The play-offs are now close enough to touch for Norwich City, and the season most fans wanted to finish back in November, looks like it will be going into extra time.
One last game to get through and one last hurdle for Norwich to clear and a trip to a team battling against relegation isn’t usually the best way to finish a season.
However, all things being well, Norwich will secure that play-off place and set themselves up for a tough semi-final regardless of where they finish. The prospect of two games against Leeds, Southampton or the team from Suffolk will be stern tests for David Wagner and Norwich will need to up their game from some rather mixed performances in recent weeks.
Whoever they face, having the home leg first will almost certain benefit Norwich given their strong form at Carrow Road over the last few months. While you cannot win the semi-final in the first game, you can certainly lose it. When Wagner won the play-offs with Huddersfield he did so with only scoring one goal across the three games, I wouldn’t be surprised if he approaches them again in the same fashion (should Norwich make it there), knowing that knockout football is often won by the team with the best defence.
It seems though with or without a change in league this season there will be significant changes at the club. With Mark Attanasio and his group being given the green light from the EFL, Norwich will go into the summer with a new power structure for the first time since Delia and Michael took control in 1996.
From where we stand now, it is hard to really get a good idea of how much this new joint owner is really going to impact things in the short term.
Much of the talk is of backroom improvements, especially around analytics and data.
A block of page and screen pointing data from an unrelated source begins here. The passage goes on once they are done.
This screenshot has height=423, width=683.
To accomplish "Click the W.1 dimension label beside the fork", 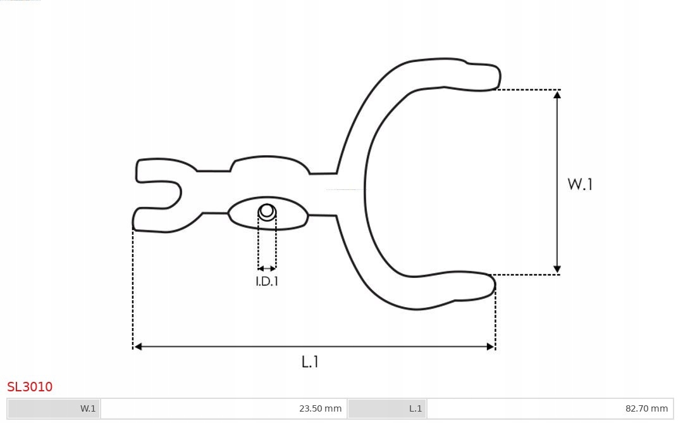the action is [580, 184].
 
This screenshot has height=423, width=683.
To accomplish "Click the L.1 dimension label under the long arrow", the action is [310, 362].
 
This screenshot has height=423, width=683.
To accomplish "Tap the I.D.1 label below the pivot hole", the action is [267, 282].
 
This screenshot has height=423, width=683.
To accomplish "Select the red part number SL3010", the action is [30, 387].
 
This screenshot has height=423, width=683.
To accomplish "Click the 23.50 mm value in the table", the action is [320, 408].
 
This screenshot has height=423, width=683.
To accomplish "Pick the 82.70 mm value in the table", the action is [646, 408].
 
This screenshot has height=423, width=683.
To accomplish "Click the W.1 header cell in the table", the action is [88, 408].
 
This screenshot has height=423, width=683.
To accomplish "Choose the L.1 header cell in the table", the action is [415, 408].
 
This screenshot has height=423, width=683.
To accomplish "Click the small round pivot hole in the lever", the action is [267, 211].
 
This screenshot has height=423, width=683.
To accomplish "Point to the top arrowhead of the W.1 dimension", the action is [557, 94].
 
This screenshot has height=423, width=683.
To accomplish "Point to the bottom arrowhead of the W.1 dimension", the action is [557, 270].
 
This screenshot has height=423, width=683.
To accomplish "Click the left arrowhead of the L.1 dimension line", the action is [138, 346].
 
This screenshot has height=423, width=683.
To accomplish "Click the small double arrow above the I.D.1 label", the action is [267, 268].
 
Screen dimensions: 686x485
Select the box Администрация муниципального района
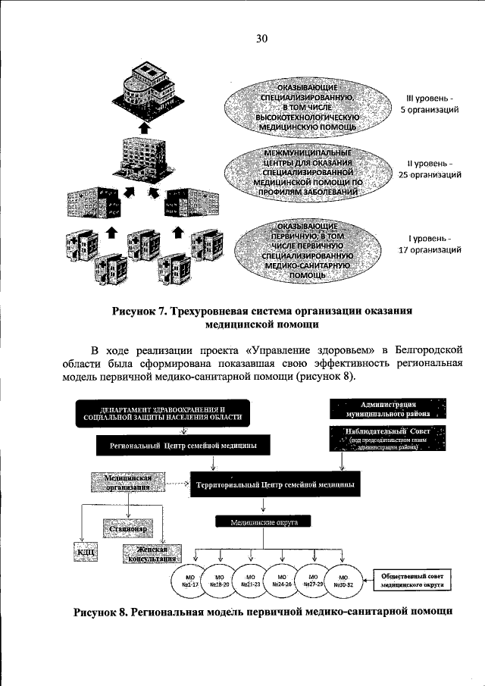pyautogui.click(x=389, y=409)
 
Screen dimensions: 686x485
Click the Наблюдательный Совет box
pyautogui.click(x=389, y=438)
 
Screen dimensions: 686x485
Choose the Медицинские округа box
pyautogui.click(x=265, y=522)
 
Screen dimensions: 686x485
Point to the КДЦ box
pyautogui.click(x=85, y=553)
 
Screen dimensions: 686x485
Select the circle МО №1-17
pyautogui.click(x=190, y=581)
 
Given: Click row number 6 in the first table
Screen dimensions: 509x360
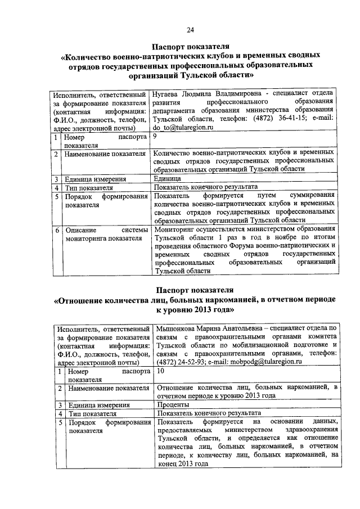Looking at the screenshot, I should click(56, 231).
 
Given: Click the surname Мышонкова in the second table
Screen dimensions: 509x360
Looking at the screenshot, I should click(177, 328).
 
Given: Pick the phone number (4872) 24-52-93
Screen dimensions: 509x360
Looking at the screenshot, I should click(177, 363).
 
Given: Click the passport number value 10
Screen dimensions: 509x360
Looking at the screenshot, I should click(161, 372).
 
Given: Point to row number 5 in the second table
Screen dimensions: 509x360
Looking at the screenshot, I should click(60, 422).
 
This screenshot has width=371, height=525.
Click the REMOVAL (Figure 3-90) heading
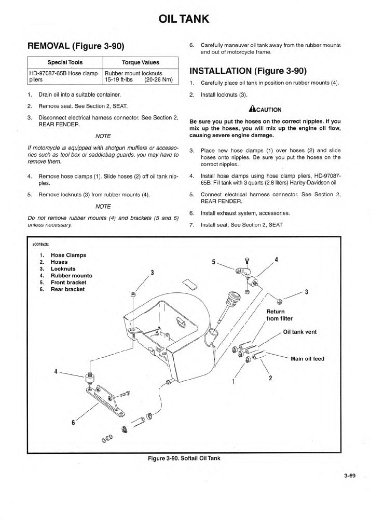75,46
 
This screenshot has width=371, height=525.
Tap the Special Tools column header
65,62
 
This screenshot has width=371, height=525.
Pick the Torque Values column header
140,62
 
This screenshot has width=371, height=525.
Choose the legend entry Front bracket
68,282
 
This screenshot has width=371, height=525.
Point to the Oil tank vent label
299,332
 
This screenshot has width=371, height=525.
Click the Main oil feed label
307,358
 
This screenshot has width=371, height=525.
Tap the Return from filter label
279,315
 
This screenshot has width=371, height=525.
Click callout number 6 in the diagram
73,422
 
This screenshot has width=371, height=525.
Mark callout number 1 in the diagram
233,382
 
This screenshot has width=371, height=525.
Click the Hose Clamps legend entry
68,255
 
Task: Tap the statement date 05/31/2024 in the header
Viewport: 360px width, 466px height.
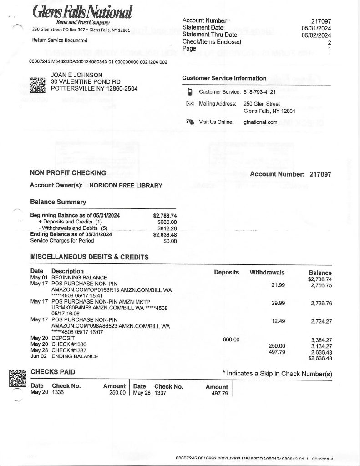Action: pos(318,28)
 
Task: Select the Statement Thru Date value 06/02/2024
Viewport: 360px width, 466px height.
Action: pos(318,35)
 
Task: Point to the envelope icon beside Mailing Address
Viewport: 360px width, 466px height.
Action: pos(190,104)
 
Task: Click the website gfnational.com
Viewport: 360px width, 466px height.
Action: pos(260,122)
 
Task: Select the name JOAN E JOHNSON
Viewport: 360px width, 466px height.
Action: pos(76,75)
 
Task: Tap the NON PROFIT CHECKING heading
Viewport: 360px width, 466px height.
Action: pos(68,173)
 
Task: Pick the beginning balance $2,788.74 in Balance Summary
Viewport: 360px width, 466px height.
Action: pos(165,216)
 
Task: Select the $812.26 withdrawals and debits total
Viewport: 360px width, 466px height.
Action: pos(167,228)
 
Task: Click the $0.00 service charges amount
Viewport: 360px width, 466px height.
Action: pos(170,241)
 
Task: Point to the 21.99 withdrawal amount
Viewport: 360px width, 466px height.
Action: pos(278,285)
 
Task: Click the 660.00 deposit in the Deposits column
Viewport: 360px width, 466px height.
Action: pos(231,339)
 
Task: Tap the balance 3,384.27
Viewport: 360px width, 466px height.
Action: pos(321,339)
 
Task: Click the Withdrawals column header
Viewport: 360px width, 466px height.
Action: pos(267,273)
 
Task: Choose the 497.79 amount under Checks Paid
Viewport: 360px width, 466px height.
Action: pos(217,393)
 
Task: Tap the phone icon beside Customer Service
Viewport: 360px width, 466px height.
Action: pos(190,92)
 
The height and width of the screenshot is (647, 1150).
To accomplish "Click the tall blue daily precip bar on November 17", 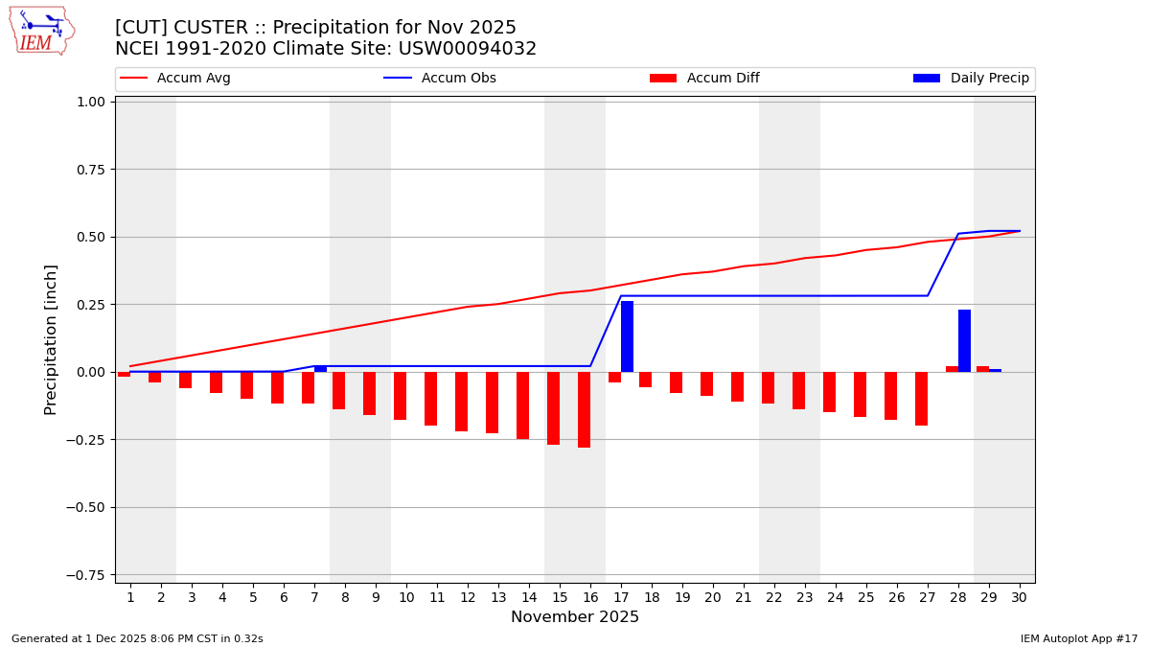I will point(627,336).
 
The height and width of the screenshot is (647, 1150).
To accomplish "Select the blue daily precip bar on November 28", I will point(964,340).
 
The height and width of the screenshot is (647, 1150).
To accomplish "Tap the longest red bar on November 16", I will point(584,409).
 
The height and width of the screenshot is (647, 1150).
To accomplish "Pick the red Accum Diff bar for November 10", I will point(400,396).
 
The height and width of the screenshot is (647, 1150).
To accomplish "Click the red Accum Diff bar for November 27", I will point(921,399).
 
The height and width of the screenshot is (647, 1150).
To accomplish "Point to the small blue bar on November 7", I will point(320,368).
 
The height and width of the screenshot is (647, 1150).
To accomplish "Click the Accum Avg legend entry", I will point(175,79).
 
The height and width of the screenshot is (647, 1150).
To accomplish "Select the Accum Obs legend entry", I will point(440,79).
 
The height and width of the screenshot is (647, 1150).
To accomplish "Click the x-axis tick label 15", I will point(560,597).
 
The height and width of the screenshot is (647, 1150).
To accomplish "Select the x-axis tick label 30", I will point(1019,597).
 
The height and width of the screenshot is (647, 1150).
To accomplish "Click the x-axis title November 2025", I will point(575,617).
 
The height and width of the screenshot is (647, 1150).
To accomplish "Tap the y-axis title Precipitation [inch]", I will point(51,339).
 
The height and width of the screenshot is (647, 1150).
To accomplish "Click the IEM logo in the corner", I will point(42,31).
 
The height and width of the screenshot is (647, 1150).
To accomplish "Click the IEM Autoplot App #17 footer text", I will point(1079,638).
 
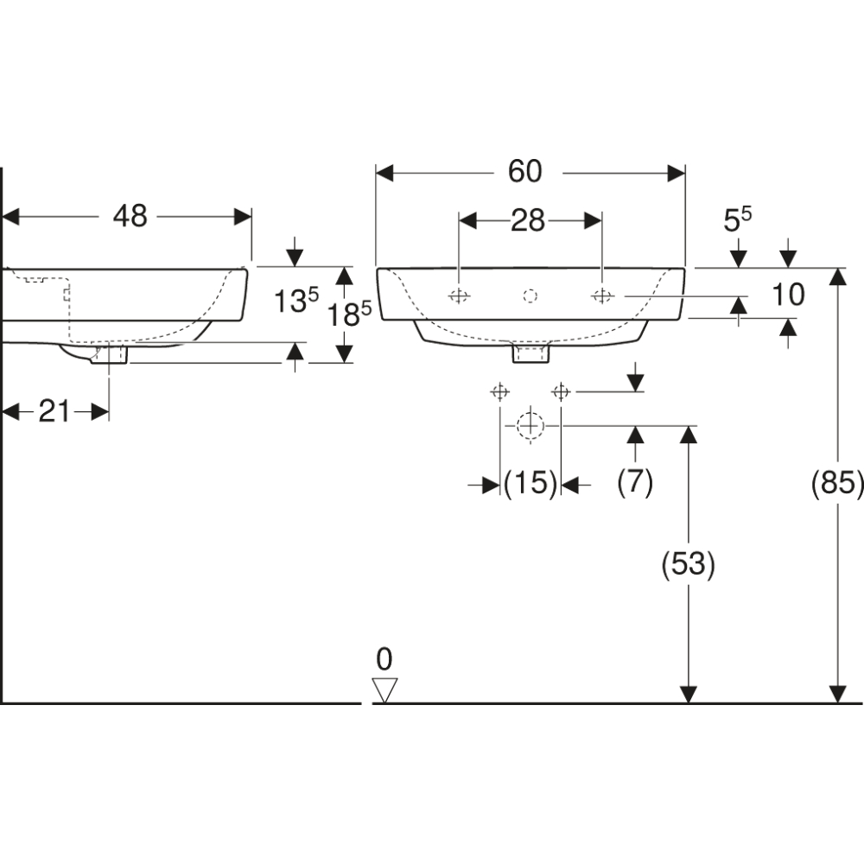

This will not come as a surprise to anyone who follows baseball given the data revolution that was seen with great impact across the sport.
But should Norwich fail to go up this season, will the new investors be happy to see a talented team get ripped apart with major transfers?
The longer it takes to get promoted back to Premier League the harder it gets. Players such as Gabriel Sara and Marcelino Nunez came to Norwich as it projected itself as a club striving to go back up. Lose that image and recruiting replacements for these types of players gets harder and harder.
I look to Norwich’s future with equal amounts of trepidation and excitement. There is an unfair stereotype of Norfolk of being somewhere ‘we fear change’. Hopefully there is no reason to fear Norwich’s boardroom changes.